In my projects that do this, oftentimes I make ONE heap allocation in the entire run of the program. If I make more, it's usually due to some library or system call that ends up making those allocations as a result of calling into them, but I make pretty much zero allocations in my main loop.

Yes, sometimes I'm "wasting" memory, but I'm sizing my allocation to be as big as my program needs to actually run. It's nicer to know that my program is guaranteed to have all the memory it ever needs to run than for me to go to the system allocator all the time and then realize halfway through execution that I actually didn't have enough memory and now I have the awesome choice of hard crashing my program or trying to back up and use less memory...

The hard part for me about this way of dealing with memory is that I still spend incredible amounts of time thinking about how to not waste it. By this, I mean that I write a lot of malloc()/free()-like pairs in all of my code and it's just pretty time consuming and laborious. I suspect that I'm spending a little too much time focused on individual "objects" rather than entire batches of data, but this is my biggest disadvantage so far; it's still very manual and very time consuming.
I agree to most of the things you say, DaleKim. I see nothing wrong with your thinking, and I see you have all the important points pinned downed. But then again, you're hardly a beginner.

For the many malloc/free pairs, using a caching memoryallocator, you write yourself, will nullify that problem, in most cases. And then preallocating of a resonable amount, where needed, will nullify the rest.

But, if you ask for 2 mega at a time, 10 mega or 100 mega, or the entire 1G, from the system, it will not matter much for performance. (I can access 3,8G in win32).

You still need to optimize your code, if you want it to rock. And even if you have allocated 1G, doesn't mean the OS has paged it in yet.

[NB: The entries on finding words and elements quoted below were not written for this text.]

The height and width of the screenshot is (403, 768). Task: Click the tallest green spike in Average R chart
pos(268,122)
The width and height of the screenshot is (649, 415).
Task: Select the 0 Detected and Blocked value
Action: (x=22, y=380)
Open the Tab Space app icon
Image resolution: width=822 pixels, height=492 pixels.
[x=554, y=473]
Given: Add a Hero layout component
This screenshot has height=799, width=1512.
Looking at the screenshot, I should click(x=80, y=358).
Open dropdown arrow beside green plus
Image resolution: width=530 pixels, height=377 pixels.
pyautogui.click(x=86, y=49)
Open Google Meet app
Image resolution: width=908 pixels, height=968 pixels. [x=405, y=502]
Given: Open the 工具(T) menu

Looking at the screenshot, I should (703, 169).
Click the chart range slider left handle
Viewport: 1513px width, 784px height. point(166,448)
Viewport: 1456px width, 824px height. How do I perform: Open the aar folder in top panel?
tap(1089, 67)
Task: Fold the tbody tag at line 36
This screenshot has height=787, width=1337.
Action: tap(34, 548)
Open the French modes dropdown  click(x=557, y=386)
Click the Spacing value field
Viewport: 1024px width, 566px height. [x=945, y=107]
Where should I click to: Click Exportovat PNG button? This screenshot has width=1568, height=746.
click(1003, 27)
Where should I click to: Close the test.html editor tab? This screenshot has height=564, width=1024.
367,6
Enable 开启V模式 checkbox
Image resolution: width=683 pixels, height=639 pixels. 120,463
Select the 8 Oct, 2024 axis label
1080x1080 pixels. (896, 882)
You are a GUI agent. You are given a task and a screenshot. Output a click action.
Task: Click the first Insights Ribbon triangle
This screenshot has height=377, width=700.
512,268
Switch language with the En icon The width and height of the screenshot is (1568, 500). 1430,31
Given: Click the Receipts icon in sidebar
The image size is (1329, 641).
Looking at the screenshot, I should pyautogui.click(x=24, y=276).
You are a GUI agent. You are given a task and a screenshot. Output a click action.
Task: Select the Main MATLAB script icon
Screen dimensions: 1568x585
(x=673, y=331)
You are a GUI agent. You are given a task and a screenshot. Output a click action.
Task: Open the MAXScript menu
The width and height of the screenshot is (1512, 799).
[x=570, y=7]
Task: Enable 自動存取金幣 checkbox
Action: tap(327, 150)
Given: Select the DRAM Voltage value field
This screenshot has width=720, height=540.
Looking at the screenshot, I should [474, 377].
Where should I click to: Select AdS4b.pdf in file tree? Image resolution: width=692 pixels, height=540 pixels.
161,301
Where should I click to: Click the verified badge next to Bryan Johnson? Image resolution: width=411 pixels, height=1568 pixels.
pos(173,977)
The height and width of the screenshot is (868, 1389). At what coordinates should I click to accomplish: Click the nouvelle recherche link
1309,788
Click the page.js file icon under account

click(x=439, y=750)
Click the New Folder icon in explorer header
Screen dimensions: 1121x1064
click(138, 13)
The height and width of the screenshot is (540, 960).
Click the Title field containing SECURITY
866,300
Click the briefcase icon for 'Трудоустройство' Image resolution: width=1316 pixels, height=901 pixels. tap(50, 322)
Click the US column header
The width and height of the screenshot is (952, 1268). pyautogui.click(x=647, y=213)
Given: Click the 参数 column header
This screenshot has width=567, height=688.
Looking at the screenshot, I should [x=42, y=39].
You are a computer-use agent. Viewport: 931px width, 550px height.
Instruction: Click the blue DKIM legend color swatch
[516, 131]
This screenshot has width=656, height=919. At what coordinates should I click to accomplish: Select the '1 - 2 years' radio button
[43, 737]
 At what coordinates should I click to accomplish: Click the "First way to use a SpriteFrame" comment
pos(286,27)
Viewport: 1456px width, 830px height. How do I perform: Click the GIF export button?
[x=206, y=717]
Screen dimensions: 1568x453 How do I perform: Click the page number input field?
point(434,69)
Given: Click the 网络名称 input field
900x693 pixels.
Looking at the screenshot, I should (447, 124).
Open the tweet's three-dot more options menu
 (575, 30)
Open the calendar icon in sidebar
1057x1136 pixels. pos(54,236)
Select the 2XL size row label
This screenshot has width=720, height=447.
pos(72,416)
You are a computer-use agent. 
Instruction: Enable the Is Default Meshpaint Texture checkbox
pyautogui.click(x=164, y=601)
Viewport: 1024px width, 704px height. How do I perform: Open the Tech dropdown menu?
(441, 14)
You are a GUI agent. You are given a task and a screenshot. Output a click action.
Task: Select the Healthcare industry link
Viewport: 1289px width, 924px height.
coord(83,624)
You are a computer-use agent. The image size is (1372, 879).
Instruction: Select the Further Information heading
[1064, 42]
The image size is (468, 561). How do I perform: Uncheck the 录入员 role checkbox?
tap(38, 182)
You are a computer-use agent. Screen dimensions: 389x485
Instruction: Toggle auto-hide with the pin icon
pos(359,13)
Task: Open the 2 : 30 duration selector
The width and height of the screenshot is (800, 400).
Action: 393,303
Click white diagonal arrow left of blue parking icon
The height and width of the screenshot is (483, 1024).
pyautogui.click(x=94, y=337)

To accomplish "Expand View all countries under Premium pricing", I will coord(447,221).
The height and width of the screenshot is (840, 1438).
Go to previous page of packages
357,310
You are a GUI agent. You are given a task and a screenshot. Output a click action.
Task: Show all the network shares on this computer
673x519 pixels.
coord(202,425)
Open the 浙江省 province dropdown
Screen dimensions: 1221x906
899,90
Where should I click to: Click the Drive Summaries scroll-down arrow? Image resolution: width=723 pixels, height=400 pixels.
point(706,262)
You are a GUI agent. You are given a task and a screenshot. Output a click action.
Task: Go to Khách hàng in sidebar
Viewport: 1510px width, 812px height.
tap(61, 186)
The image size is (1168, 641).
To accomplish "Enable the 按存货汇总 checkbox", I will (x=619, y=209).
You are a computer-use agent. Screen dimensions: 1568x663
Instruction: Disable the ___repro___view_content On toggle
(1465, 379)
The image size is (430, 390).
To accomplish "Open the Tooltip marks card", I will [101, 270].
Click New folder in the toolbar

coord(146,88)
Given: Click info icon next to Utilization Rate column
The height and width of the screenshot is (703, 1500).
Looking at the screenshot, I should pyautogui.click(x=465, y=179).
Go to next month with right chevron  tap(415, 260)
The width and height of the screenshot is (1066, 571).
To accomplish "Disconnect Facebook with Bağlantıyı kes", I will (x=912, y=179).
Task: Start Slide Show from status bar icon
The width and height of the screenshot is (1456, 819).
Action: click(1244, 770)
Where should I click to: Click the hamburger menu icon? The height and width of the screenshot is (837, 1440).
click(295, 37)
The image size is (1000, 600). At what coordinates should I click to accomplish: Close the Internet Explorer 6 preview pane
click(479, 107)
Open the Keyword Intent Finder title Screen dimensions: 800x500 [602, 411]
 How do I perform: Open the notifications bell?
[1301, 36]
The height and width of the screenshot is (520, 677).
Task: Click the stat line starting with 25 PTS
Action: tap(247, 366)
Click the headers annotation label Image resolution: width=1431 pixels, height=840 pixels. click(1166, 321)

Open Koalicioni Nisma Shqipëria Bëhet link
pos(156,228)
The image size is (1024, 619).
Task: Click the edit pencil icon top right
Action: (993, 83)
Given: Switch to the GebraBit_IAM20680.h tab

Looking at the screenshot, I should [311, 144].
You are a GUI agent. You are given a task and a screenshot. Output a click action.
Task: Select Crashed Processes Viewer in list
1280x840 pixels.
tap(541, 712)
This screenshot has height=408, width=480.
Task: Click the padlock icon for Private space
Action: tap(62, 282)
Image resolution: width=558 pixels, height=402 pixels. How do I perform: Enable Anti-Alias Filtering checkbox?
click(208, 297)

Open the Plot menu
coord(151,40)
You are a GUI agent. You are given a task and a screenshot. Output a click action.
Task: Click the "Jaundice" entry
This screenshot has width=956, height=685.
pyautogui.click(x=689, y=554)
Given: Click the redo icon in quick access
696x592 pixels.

That's what I mean. And paging is ORDER of magnitudes slower than the allocator itself. Unless it's an extremely poor one, which performs searching inside for free blocks. (My first one did this, so I know :D)

The problem in OOP code, is the misuse of those features, due to habit. It's because we are not aware of how the beast works. And this is natural, because if we could avoid having to think about it, then of course nothing would be better. We have better things to do. If all memory was just as fast as CPU caches, and we had infinite amount of it.

btw.
I want to add that sorting my "drones" by X, and Y coordinate, now I can have 3000 drones and my framerate is back to mostly 30 frames. I havent tested more, but it seems like it is now scales perfectly. Because now no matter how many drones I add, they will effectively be redused to just one bufferclear, at the most. Now the next limit will be much likely sorting.

Programming games is even more fun then playing them. I can almost not believe I didn't do this before. It feels like comming home. Thanks Casey! I have 3000 fucking amazing, now black and shiny "drones", that are agressively attacking any hostile units, and it's awesome. It looks like rebirth of "swarm"! And I have never made performant graphics before. It looks like I almost have a game already.
This is a very interesting topic. I have never done or heard of this method and I want to try it out because the way I did for my last game was so horrible. It does the whole pause for a few mins before closing thing that Casey mentioned in one of the episodes. The worst part is that it crashes on Vista, I think but works on other Windows Machines and Linux.
I am currently finishing another game and wonder if I should pre-alloc memory or just leave it to the game engine, Cocos2D to clean it up. The game engine is doing a terrible job to begin with.